My most popular pedals are my Muffs (Green, Ram's Head, '78 IC) and my Saltboosters (regular and plus), shortly followed by my Custom Dual Drives (including the Dream Box). I think in the case of the Saltboosters and Muffs, it's most likely because they're priced reasonably and give you great sounds without any fuss. As for the Dual Drives, I think a lot of people enjoy the idea of having two great dirt sounds at their feet in a pretty small case. Everything is about real estate these days!
Who uses your pedals and for which genres?
I only build pedals that make me want to play guitar, but I've always been taking on board the advice and tastes of my friends; Tim my decal guy has his finger on the pulse for a sleeper hit and has given me loads of great tips in the past, but everyone I've built pedals for that gets in touch has shaped what I do and will do in the future. I don't have a particular gap in the market I'm aiming for, but I'm guessing that if people are coming to me it's because they're like minded individuals. I'm hoping so anyway.

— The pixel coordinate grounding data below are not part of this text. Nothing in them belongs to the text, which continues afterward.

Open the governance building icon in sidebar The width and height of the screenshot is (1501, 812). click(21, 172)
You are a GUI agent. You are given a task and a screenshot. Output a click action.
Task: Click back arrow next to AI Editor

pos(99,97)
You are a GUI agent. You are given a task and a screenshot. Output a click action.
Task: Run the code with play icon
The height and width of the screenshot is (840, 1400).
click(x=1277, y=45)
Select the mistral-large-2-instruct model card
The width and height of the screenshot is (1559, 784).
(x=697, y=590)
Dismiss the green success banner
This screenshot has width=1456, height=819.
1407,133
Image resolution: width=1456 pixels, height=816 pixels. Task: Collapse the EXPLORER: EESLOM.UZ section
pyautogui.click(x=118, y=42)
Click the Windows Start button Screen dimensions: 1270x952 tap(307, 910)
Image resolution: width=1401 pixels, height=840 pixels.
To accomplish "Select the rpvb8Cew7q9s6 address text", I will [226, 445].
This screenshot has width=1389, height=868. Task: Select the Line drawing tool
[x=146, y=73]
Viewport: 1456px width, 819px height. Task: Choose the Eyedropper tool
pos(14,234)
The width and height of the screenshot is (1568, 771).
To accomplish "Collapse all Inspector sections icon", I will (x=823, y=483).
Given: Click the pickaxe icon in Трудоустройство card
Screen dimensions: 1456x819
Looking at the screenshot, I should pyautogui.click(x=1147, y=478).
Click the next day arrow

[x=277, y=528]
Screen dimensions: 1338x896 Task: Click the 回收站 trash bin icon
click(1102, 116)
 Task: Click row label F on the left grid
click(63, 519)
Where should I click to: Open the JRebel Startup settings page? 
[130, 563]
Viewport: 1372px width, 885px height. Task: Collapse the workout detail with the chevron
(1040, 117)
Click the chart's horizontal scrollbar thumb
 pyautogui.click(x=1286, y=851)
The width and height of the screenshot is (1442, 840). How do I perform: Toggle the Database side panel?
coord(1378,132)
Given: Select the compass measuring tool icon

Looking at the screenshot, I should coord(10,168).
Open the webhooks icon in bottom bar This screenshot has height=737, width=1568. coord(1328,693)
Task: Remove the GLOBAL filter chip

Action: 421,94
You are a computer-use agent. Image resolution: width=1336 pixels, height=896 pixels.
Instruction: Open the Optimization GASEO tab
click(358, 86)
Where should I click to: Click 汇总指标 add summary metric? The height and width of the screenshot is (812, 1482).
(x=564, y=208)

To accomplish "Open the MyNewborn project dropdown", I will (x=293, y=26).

A fair few of my pedals have made their way into the hands of guys on the British guitar scene which is nice, and I'm working with a few artists I admire at the moment to make them pedals. The nice thing is sometimes I don't realise I built a pedal for someone in a band that has notoriety until I hear about it from someone else who saw them live or in the studio and wanted to know where they got a particular pedal. It's definitely preferable to the barrage of emails I get from kids wanting endorsements for free.
What does the future of MadeByMike look like?
Currently I have a day job so I'm having to manage two jobs, my girlfriend and friends and family so it's a busy time for me. I envisage moving more of my pedals to PCB layouts as I've been designing these in earnest and possibly in the future making MadeByMike more of my focus in terms of my main occupation, but for now I'll continue as I am, adding a new Chorus and Compressor to the line in 2012.
Are you working on any new products?
A Compressor and Chorus are in the pipeline. As regards the Compressor, we're talking something simple and organic in the Ross style. I did something like this for a Custom Shop job a while back and it's been gnawing at me since that I should add a version to my product line.
The Chorus is my interpretation of the classic "Come As You Are" sound with more flexibility - and a Vibrato option!